In accordance with another embodiment of the present disclosure, a computer implemented method the transformation of data in such a manner as to obfuscate content of the data for the purpose of data privacy and sensitivity, without losing other properties of the data for preprocessing the data including standardization and/or normalization of the data, the data comprising data within cells of one or more input columns, the method comprising executing on one or more processors the steps of: (a) identifying the column names of the input columns; (b)for data in each cell of the one or more columns, trimming leading and trailing white space; (c) determining whether a data in each cell matches a value of designated set of pair of Boolean values where each pair corresponds to a distinctly formatted set of true and false values; (d) if a match is determined, randomly selecting to retain current value or corresponding opposite value in a related pair; (e) if a match is not determined, scanning segments of the data in each of the cells; (f) identifying a category of data for obfuscation for each segment; (g) applying an obfuscation rule for each category identified for obfuscating the data segment; and (e) replacing the data segment in each cell with an obfuscated segment based upon the rule associated with the identified category.
In accordance with another embodiment of the disclosure, a system is disclosed for providing a data obfuscation platform useful for improved data security of preprocessing analysis of the data by a third party server, the system comprising: (a)a data store for storing: (1) sets of pre-processing analysis data created by a plurality of applications of different formats and/or organized by different standards; (2) a plurality of categories for the pre-processing the data and a plurality of rules for obfuscating the pre-processing data based on the categories; and (3) a data obfuscation engine for obfuscating the pre-processing analysis data; (b) one or more servers coupled to the data store and programmed to obfuscate the data by the data obfuscation engine before data preprocessing analysis by the third party server.

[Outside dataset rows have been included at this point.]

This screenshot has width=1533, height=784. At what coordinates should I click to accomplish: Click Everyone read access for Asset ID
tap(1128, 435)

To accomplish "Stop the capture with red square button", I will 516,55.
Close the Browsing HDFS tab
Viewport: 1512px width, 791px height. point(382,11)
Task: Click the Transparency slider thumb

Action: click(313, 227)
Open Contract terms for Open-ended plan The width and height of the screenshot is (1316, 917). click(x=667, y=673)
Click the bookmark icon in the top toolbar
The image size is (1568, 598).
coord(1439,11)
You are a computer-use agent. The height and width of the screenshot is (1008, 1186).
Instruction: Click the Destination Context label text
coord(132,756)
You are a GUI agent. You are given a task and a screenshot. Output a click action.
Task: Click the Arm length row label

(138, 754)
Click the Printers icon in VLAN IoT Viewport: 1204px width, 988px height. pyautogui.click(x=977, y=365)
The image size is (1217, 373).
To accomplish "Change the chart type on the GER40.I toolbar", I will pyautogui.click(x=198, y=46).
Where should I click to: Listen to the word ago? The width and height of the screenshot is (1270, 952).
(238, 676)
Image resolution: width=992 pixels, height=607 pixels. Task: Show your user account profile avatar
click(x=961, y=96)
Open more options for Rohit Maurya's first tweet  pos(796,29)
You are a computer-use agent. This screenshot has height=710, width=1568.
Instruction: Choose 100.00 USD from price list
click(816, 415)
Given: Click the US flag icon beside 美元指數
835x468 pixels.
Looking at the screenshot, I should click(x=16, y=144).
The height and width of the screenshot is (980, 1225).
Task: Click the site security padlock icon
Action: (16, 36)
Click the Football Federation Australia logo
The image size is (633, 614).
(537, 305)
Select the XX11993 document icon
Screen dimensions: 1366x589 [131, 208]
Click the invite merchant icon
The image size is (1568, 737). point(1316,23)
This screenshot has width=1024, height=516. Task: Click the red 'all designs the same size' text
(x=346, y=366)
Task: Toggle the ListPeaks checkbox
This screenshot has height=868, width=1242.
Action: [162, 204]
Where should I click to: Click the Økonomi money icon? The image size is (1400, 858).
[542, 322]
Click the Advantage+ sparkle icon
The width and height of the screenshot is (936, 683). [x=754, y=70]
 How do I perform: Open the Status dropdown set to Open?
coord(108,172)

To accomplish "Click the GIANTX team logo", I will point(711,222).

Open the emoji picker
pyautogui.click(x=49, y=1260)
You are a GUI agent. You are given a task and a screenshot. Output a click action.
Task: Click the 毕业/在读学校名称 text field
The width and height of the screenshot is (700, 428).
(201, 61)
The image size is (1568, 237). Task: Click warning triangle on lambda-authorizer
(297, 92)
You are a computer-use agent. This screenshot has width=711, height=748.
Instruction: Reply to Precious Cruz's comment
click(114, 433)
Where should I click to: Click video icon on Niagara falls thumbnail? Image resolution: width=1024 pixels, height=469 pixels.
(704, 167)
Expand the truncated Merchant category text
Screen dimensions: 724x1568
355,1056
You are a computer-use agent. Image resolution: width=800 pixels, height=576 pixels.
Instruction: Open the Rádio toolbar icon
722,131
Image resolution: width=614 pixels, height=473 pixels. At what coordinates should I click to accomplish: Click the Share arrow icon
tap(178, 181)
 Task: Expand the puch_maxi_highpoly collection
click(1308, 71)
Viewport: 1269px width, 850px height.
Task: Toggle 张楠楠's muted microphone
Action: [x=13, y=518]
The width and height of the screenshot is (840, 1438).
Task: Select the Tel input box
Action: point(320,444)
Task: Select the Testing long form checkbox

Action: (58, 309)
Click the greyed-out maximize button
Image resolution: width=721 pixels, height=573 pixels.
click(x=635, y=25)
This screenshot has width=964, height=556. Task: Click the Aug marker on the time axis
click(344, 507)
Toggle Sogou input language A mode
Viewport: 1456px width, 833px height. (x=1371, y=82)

Each example client 112 includes a personal computer and a monitor. However, client 112 may be smartphones, cellular telephones, tablets, PDAs, or other devices equipped with industry standard (e.g., HTML, HTTP etc.) browsers or any other application having wired (e.g., Ethernet) or wireless access (e.g., cellular, Bluetooth, IEEE 802.11b etc.) via networking (e.g., TCP/IP) to nearby and/or remote computers, peripherals, and appliances, etc. TCP/IP (transfer control protocol/Internet protocol) is the most common means of communication today between clients or between clients and central system 102 or other systems (i.e., one or more servers), each client having an internal TCP/IP/hardware protocol stack, where the “hardware” portion of the protocol stack could be Ethernet, Token Ring, Bluetooth, IEEE 802.11b, or whatever software protocol is needed to facilitate the transfer of IP packets over a local area network.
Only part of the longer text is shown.